Второе предложенное ограничение на совершенствование касается аллометрии (Huxley 1932): «Размер рогов у самца оленя увеличивается непропорционально более размера тела… чем больше сам олень, тем больше у него рога по отношению к его телу. Тогда нет нужды предлагать явно адаптивную причину для наличия чрезвычайно больших рогов у крупного оленя» (Levontin 1979b). Хорошо, Левонтин высказал это мнение, но я перефразирую его. В сущности, оно исходит из предположения, что аллометрическая константа постоянна в смысле данной богом непреложности. Но константы в одном масштабе времени могут быть переменными в другом. Аллометрическая константа – это параметр эмбрионального развития. Как и любой другой аналогичный параметр, она может быть подвержена генетическим вариациям, и потому может измениться на эволюционных интервалах времени (Клаттон-Брок & Харви 1979). Получается, что замечание Левонтина подобно следующему: все приматы имеют зубы; это настолько простой факт, касающийся приматов, что нет необходимости предлагать явную адаптивную причину наличия зубов у приматов. Вероятно, что он имел в виду нечто следующее: у оленей появились такие особенности развития, при которых рост рогов по отношению к размеру является аллометрическим с конкретной величиной аллометрической константы. Очень может быть, что эволюция этой аллометрической системы развития прошла под действием давлений отбора, не имеющих никакого отношения к социальной функции рогов: вероятно это было хорошо совместимо с ранее действовавшими процессами развития; какими именно – мы не поймём, пока мы не узнаем больше о биохимических и клеточных подробностях эмбриологии. Возможно, что этологическая значимость обладания сверхкрупными рогами крупного оленя связана с определённым селективным эффектом, но это давление отбора, вероятно, не слишком выделяется по значимости среди других селективных факторов, обусловленных неизвестными внутренними частностями эмбрионального развития.

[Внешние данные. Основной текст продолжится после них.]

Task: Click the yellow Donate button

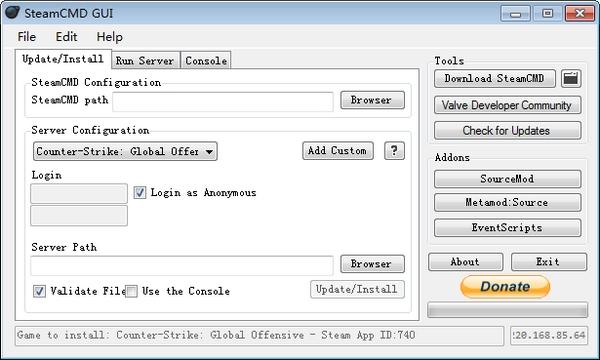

Вильямс (1966, с. 16) привлёк аллометрию в поддержку предположений о давлениях отбора, ведущих к увеличению размера мозга у людей. Он предложил, что изначально селекция была сфокусирована на ранней обучаемости детей. «Результирующий отбор на овладение вербальными способностями в как можно более раннем детстве мог бы породить, как аллометрический эффект развития мозга, популяции, в которых мог появиться случайный Леонардо». Вильямс однако не рассматривал аллометрию как оружие против адаптивных объяснений. Чувствуется, что он был справедливо менее лоялен к его особенной теории гипертрофии мозга, чем к общему принципу, изложенному в его заключительном риторическом вопросе: «не правда ли, нашему пониманию человеческого разума очень помогло бы знание задачи, для которой он был предназначен?».